■ **What to produce**: Your response should contain every record below, copied exactly.

___ Input data

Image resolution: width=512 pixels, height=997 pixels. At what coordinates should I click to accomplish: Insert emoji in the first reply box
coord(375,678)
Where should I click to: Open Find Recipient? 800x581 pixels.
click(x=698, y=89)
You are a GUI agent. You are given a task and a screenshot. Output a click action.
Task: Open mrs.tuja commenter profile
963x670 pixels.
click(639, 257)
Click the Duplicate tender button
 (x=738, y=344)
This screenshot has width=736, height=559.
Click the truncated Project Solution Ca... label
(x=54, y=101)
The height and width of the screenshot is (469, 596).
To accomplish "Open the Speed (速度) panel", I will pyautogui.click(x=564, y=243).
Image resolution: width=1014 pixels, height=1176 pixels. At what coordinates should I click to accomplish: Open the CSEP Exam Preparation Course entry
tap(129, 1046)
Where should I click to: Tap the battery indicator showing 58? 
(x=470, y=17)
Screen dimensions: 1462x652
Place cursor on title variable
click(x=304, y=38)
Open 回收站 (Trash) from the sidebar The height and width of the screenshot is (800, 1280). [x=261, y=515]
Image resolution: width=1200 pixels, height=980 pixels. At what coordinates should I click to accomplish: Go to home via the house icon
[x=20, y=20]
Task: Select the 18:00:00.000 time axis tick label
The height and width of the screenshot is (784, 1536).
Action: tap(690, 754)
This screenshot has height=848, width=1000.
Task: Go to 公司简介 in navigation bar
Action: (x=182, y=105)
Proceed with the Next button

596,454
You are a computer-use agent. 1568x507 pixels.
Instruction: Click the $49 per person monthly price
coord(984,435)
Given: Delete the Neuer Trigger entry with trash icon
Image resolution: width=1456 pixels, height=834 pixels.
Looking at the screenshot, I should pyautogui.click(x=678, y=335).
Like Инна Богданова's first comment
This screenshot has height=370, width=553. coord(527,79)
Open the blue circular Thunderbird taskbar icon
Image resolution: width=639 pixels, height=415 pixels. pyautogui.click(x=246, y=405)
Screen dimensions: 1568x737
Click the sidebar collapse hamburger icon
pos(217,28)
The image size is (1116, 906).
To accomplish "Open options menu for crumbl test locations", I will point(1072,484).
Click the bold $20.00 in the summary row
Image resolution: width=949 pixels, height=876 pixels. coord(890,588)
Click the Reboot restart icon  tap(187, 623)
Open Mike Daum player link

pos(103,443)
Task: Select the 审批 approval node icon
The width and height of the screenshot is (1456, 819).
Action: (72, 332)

______

■ **Written solution**:
Image resolution: width=512 pixels, height=997 pixels. At what coordinates should I click to accomplish: Insert emoji in the first reply box
coord(375,678)
Where should I click to: Open Find Recipient? 800x581 pixels.
click(x=698, y=89)
You are a GUI agent. You are given a task and a screenshot. Output a click action.
Task: Open mrs.tuja commenter profile
963x670 pixels.
click(639, 257)
Click the Duplicate tender button
 (x=738, y=344)
This screenshot has width=736, height=559.
Click the truncated Project Solution Ca... label
(x=54, y=101)
The height and width of the screenshot is (469, 596).
To accomplish "Open the Speed (速度) panel", I will pyautogui.click(x=564, y=243).
Image resolution: width=1014 pixels, height=1176 pixels. At what coordinates should I click to accomplish: Open the CSEP Exam Preparation Course entry
tap(129, 1046)
Where should I click to: Tap the battery indicator showing 58? 
(x=470, y=17)
Screen dimensions: 1462x652
Place cursor on title variable
click(x=304, y=38)
Open 回收站 (Trash) from the sidebar The height and width of the screenshot is (800, 1280). [x=261, y=515]
Image resolution: width=1200 pixels, height=980 pixels. At what coordinates should I click to accomplish: Go to home via the house icon
[x=20, y=20]
Task: Select the 18:00:00.000 time axis tick label
The height and width of the screenshot is (784, 1536).
Action: tap(690, 754)
This screenshot has height=848, width=1000.
Task: Go to 公司简介 in navigation bar
Action: (x=182, y=105)
Proceed with the Next button

596,454
You are a computer-use agent. 1568x507 pixels.
Instruction: Click the $49 per person monthly price
coord(984,435)
Given: Delete the Neuer Trigger entry with trash icon
Image resolution: width=1456 pixels, height=834 pixels.
Looking at the screenshot, I should pyautogui.click(x=678, y=335).
Like Инна Богданова's first comment
This screenshot has height=370, width=553. coord(527,79)
Open the blue circular Thunderbird taskbar icon
Image resolution: width=639 pixels, height=415 pixels. pyautogui.click(x=246, y=405)
Screen dimensions: 1568x737
Click the sidebar collapse hamburger icon
pos(217,28)
The image size is (1116, 906).
To accomplish "Open options menu for crumbl test locations", I will point(1072,484).
Click the bold $20.00 in the summary row
Image resolution: width=949 pixels, height=876 pixels. coord(890,588)
Click the Reboot restart icon  tap(187, 623)
Open Mike Daum player link

pos(103,443)
Task: Select the 审批 approval node icon
The width and height of the screenshot is (1456, 819).
Action: (72, 332)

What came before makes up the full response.